Солдат рассердился. Долго приманивал он фашистов, а только проворонил, навел на пули другому. Чьи-то линзы бинокля обшаривают сейчас родник, замирают на серых камнях, видят мертвых фашистов, склоненную березку с клоком черной шер­сти, смеются. Зорко всматривался и Номоконов, переводя бинокль с места на место. Не шевелились ветви кустов, никто не сбегал в овраг, и солдат совсем расстроился. Он поймал себя на мысли, что много говорил в эти дни и плохо слушал других. Лейтенант предупредил на прощанье: нельзя бродить по квадрату, сворачи­вать. Двести – триста шагов в любую сторону оврага – здесь раз­решалось выбрать сидку.

«Однако на чужую делянку вышел, –догадался стрелок. –Али кого на помощь отправил лейтенант? Али для проверки, посмот­реть? Так или не так, а боевой явился, грамотный, шибко меткий. Вчерась не было его – ночью сел».

Сложное чувство охватило сердце таежного человека. Эге-ге… Есть стрелки во взводе! В тайге все больше вплотную подходил к зверю охотник – сутками выслеживал, поближе подкрадывался. А почему? Боялся промахнуться, патрон зря истратить – вечно не хва­тало припасов. Здесь не повоюешь так – быстро засекут. О разных звуках и шумах толковал лейтенант перед охотой, а он, Номоконов, дремал, на свою старинную сноровку надеялся.
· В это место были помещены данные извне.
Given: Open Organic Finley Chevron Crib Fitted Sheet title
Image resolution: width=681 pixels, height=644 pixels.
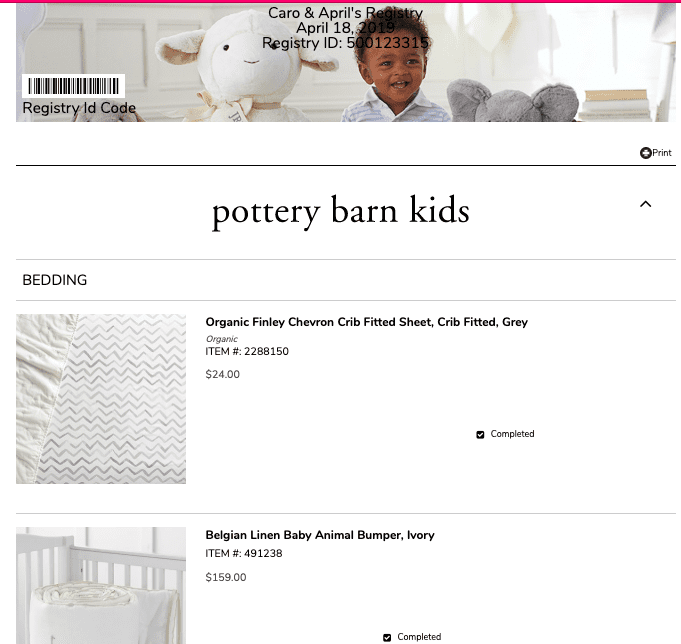Looking at the screenshot, I should pos(367,322).
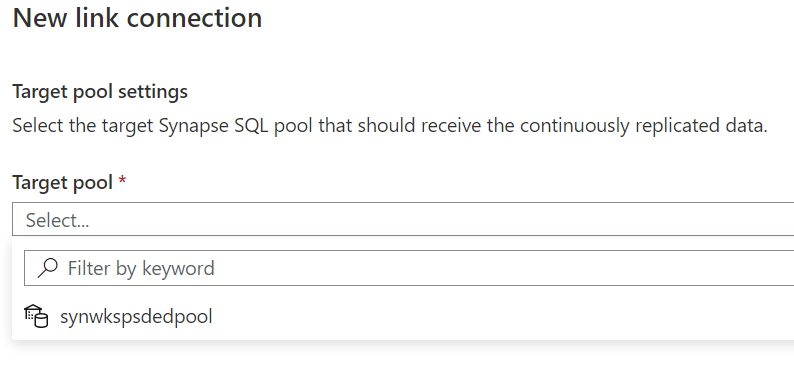The width and height of the screenshot is (794, 379).
Task: Click the 'New link connection' title
Action: (x=137, y=18)
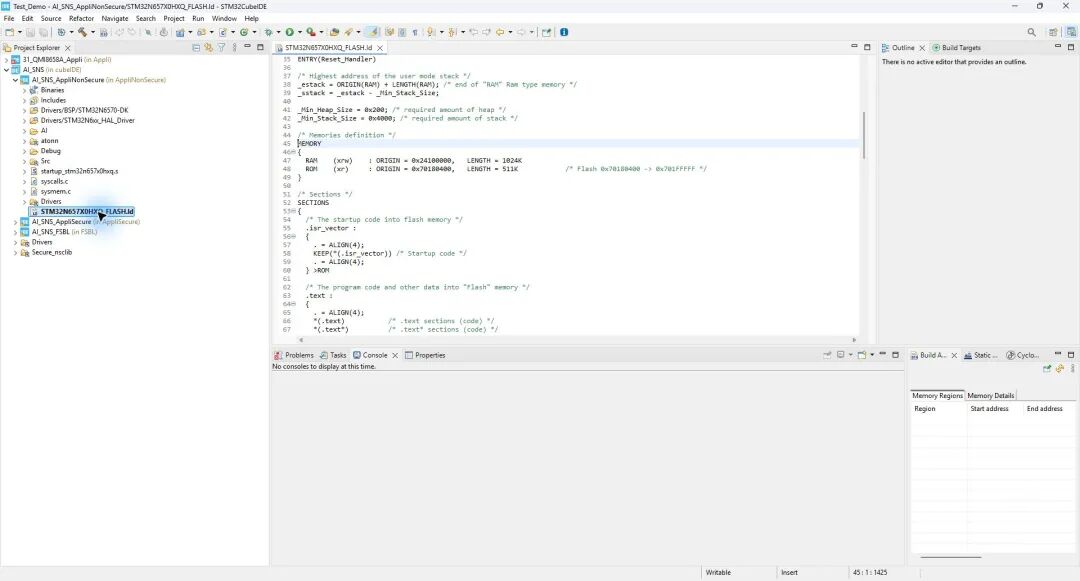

Место выбрал не­важное, закрытое… А этот– молодцом. Правильно сел, хорошо… Давно увидел фашистов, но подальше их отпустил, издаля, в самый момент ударил! Теперь ищи его – кругом стреляют.

А может, и поторопился человек? Глядишь, к закату солнца большой зверь вышел бы из леса, офицер? Не любит караулить, молодой… Понял таежную приманку, догадался? На готовое всякий мастак… Но теперь, если еще кто придет на хугур посмотреть, не будет жалеть патронов Номоконов, первым ударит, сразу. Оправда­ется стрелок, покажет себя. Пусть целая орава фашистов выйдет, пусть хоть один из них серой тенью мелькнет среди деревьев.

Пора обеда миновала, на «немецкую сторону» пошло солнце, а враги не появлялись. Заметил стрелок однажды: вдали, на склоне оврага, ярко блеснуло что-то и исчезло. Стеклышко разбитой бутылки, банка? Разглядеть ничего не удалось, и Номоконов перевел

бинокль в сторону. Кругом, как обычно, стреляли. Над оврагом, цвикая и посвистывая, изредка проносились пули. Шальные, они осыпали хвою, сбивали ветки, стукались о стволы деревьев. Легонько треснуло над головой. Солдат определил, что прилетевшая откуда-то пуля прошила трухлявый пень, но продолжал наблюдать. Вторая пуля легла точнее. Злая и стремительная, она взбила землю перед маленькой амбразурой, пробила корень, чиркнула по рукаву телог­рейки и где-то зарылась. Номоконов вспомнил про осторожного фашиста, поступью рыси уходившего в тумане по направлению к его старой сидке, опустил бинокль, тесно прижался к своему холод­ному ложу, застыл.